Shares in Haleon, which owns brands such as Sensodyne toothpaste and Panadol pain relief, started trading at 330p, valuing the business at more than £30 billion.
By midday, shares in the business were around 2% lower at 320p.
GSK announced plans to demerge the consumer business last year after investors put pressure on chief Emma Walmsley to focus on its core drug-making operation.
In January, GSK rebuffed a £50 billion takeover offer from consumer goods rival Unilever, saying it valued the business too low.
Haleon, which has more than 22,000 workers, made roughly £1.6 billion in 2021, according to its float prospectus.

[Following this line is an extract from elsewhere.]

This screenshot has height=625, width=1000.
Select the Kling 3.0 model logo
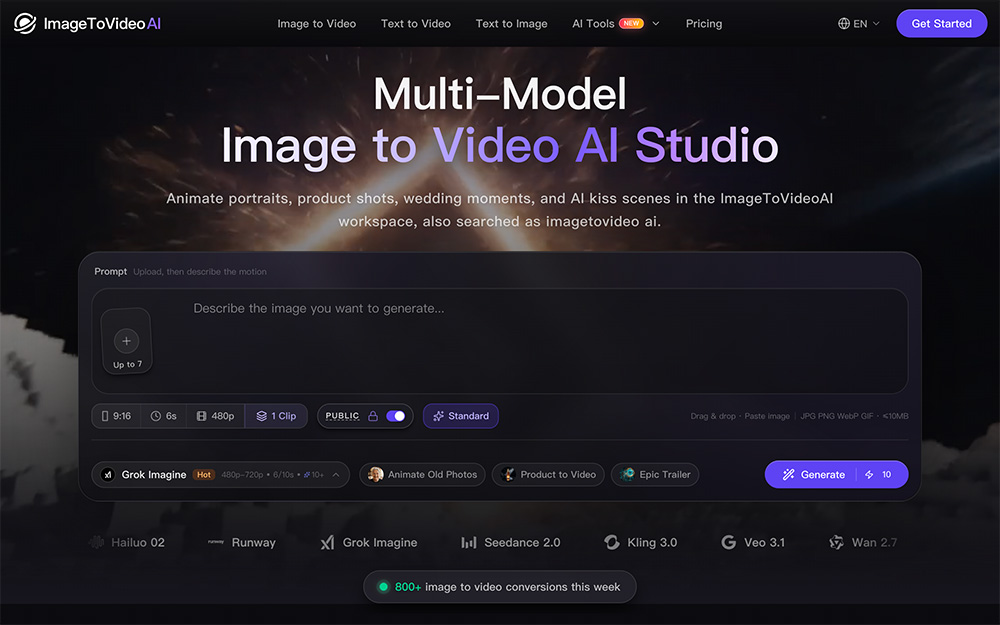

Brian McNamara, chief executive officer of Haleon, said: “This is a significant milestone for Haleon.
“Guided by our clear purpose and with a world class portfolio of brands that people know and trust, we stand ready to help address consumer needs and make better everyday health more achievable, inclusive and sustainable.

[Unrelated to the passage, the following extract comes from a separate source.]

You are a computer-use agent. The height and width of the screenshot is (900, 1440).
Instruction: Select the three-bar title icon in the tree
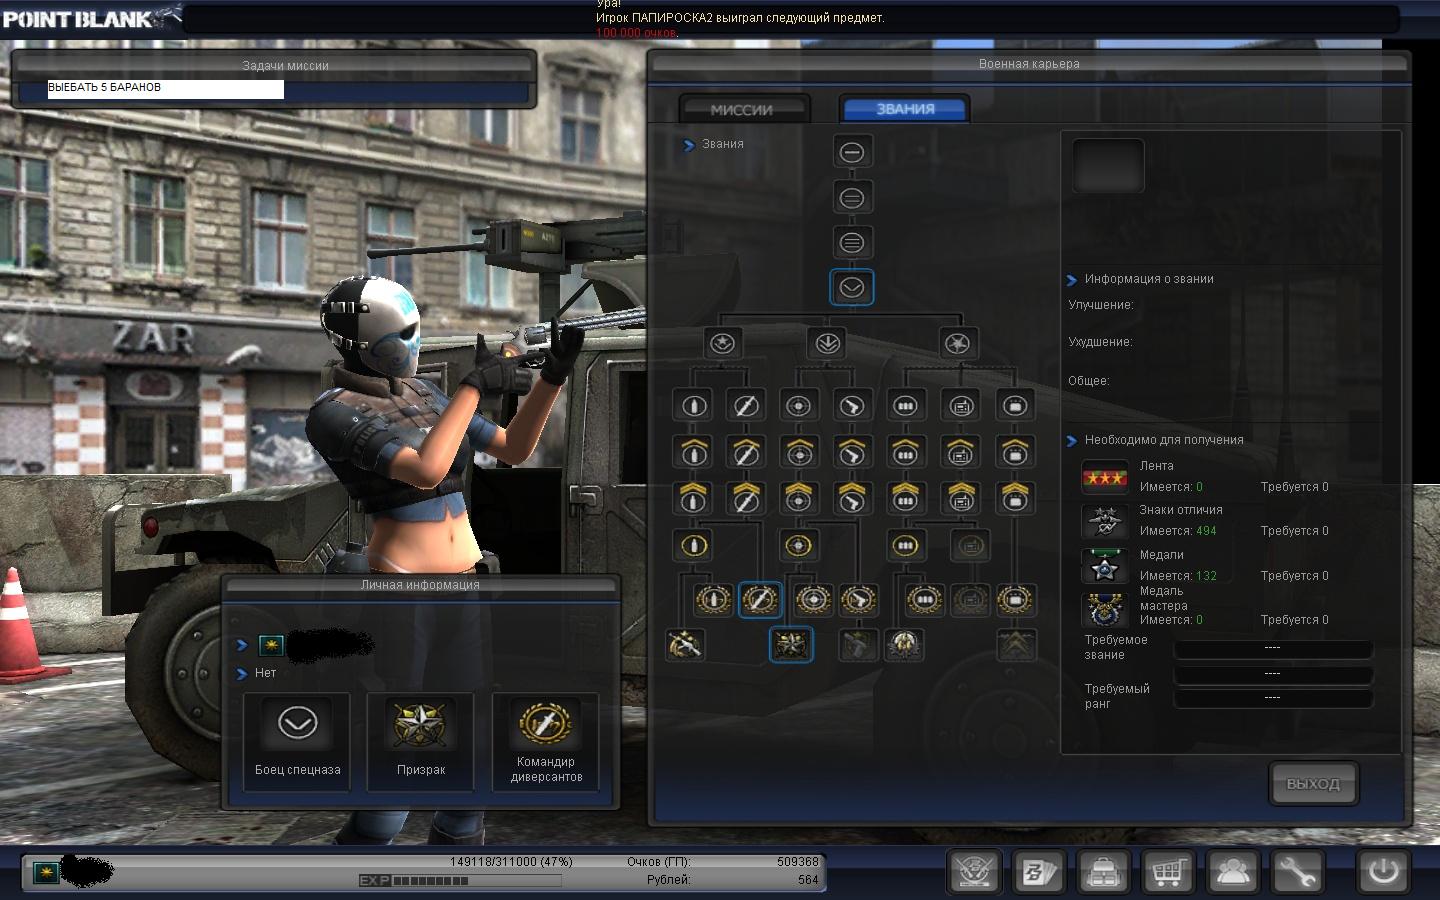pos(852,243)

“Consumer health has never been more important than it is today, and I am delighted that Haleon, as an independent company, is ready to pursue our ambitions.
“Today follows a huge amount of effort, planning and collaboration by our dedicated colleagues all around the world.”
Danni Hewson, financial analyst at AJ Bell, said: “While Haleon owns some well-known brands including Sensodyne and Advil, that may not be enough to entice a line of buyers for the stock.
“Shoppers are increasingly going for supermarket own-label products as the cost-of-living crisis hits, with plenty of cheaper options for toothpaste and headache tablets than those sold by Haleon.
“That raises the risk of Haleon struggling to deliver meaningful earnings growth in the near-term, which is hardly the best start to life as a standalone business.”